— Required work —
Note the line where "You are a computer-use agent. The" appears in the data below; write it out exactly, along with every line that comes after it to the end.

— Materials provided —
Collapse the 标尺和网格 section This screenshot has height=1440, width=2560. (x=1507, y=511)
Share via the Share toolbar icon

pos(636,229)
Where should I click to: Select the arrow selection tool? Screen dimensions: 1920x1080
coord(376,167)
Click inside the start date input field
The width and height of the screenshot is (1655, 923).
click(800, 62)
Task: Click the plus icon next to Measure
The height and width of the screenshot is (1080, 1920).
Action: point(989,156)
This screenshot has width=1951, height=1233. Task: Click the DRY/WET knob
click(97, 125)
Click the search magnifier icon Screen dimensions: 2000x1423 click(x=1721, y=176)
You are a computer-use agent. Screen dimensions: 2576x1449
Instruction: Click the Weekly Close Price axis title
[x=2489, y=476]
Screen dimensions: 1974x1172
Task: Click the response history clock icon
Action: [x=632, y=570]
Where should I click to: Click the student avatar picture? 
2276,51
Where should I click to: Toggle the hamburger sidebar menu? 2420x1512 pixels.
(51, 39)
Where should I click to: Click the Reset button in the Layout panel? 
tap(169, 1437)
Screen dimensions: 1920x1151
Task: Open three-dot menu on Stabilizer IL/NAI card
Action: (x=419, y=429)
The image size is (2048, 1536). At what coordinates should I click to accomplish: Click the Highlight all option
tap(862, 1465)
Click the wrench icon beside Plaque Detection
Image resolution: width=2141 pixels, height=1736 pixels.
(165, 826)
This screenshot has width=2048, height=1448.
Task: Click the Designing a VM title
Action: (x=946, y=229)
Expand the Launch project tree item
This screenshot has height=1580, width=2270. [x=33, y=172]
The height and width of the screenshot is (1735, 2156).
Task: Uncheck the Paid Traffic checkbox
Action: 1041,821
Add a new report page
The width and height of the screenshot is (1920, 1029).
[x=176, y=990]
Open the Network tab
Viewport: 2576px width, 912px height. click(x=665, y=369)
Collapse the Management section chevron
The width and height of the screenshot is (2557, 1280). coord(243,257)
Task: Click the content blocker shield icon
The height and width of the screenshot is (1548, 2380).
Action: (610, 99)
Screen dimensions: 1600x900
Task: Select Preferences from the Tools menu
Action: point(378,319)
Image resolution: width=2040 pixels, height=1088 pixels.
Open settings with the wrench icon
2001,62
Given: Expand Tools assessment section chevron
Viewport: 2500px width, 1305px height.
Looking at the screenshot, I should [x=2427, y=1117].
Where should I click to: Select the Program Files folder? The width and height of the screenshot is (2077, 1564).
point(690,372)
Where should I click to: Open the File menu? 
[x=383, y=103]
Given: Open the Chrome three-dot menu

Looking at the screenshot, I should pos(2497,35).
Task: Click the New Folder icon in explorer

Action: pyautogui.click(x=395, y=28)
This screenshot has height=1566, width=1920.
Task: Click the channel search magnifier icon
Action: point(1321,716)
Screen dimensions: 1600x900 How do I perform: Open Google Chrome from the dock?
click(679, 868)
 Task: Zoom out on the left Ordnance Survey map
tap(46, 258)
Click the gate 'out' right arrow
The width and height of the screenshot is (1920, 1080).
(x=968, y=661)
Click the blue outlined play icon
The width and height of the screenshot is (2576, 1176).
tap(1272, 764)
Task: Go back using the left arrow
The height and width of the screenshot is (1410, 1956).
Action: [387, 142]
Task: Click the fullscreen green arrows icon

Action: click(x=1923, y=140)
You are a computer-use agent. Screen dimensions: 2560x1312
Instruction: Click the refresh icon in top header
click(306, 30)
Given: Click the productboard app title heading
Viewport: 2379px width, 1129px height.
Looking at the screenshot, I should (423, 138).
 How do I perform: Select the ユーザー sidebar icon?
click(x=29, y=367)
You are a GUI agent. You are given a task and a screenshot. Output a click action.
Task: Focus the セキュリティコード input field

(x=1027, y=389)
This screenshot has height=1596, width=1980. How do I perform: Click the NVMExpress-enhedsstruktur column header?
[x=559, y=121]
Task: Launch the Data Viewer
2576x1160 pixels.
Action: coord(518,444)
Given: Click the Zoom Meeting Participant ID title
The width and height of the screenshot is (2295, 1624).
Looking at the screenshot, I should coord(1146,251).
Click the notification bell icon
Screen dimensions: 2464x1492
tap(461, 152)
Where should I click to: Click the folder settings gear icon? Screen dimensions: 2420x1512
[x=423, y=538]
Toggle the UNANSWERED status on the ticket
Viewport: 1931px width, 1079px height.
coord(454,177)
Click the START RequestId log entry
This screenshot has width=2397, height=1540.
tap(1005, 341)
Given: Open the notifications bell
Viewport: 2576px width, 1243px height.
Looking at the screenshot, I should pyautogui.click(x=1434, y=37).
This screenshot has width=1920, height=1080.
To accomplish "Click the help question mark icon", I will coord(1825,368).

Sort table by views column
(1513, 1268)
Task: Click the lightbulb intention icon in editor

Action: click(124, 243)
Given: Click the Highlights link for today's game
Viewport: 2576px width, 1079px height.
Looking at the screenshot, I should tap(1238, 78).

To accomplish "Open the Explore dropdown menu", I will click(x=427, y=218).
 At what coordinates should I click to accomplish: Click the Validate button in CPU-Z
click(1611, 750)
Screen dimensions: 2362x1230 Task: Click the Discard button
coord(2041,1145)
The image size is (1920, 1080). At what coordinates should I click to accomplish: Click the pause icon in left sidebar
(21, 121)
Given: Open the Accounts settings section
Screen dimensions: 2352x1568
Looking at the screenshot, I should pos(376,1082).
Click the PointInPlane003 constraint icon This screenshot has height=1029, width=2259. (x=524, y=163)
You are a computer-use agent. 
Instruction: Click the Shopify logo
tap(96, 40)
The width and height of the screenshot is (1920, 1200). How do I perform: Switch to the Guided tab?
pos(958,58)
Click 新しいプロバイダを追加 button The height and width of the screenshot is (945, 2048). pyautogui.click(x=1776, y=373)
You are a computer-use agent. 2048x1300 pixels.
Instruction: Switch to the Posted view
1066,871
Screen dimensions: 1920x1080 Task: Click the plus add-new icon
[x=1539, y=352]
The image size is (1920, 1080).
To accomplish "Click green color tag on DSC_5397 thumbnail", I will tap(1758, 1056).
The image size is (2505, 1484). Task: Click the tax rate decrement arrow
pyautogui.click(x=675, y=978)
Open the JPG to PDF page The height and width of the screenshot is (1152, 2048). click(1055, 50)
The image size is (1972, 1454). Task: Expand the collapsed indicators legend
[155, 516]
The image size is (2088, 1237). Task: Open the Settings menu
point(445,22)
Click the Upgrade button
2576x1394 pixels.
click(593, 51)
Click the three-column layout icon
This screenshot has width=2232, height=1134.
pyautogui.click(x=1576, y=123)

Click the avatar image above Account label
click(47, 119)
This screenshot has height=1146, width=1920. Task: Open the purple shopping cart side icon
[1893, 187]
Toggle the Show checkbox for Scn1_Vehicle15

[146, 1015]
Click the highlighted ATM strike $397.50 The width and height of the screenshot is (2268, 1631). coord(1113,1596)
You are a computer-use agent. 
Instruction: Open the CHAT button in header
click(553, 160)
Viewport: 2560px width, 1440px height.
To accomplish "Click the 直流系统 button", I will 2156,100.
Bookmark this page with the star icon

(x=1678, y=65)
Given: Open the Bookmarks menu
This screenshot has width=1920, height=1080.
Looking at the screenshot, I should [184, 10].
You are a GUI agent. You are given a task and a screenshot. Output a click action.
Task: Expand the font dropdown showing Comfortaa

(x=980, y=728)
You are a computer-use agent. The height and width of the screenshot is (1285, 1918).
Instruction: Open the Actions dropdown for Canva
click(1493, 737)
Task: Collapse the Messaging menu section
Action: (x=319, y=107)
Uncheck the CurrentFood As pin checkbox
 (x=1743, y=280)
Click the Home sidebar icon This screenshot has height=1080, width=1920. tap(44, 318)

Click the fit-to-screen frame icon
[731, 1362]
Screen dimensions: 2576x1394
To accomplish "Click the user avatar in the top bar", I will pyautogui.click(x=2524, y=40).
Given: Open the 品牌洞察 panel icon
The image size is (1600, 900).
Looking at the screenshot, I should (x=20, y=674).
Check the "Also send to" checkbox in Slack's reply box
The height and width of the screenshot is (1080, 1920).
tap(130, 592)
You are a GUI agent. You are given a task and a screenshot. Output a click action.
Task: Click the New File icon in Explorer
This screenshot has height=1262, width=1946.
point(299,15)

— Written answer —
You are a computer-use agent. The height and width of the screenshot is (1285, 1918).
Instruction: Open the Actions dropdown for Canva
click(1493, 737)
Task: Collapse the Messaging menu section
Action: (x=319, y=107)
Uncheck the CurrentFood As pin checkbox
 (x=1743, y=280)
Click the Home sidebar icon This screenshot has height=1080, width=1920. tap(44, 318)

Click the fit-to-screen frame icon
[731, 1362]
Screen dimensions: 2576x1394
To accomplish "Click the user avatar in the top bar", I will pyautogui.click(x=2524, y=40).
Given: Open the 品牌洞察 panel icon
The image size is (1600, 900).
Looking at the screenshot, I should (x=20, y=674).
Check the "Also send to" checkbox in Slack's reply box
The height and width of the screenshot is (1080, 1920).
tap(130, 592)
You are a GUI agent. You are given a task and a screenshot. Output a click action.
Task: Click the New File icon in Explorer
This screenshot has height=1262, width=1946.
point(299,15)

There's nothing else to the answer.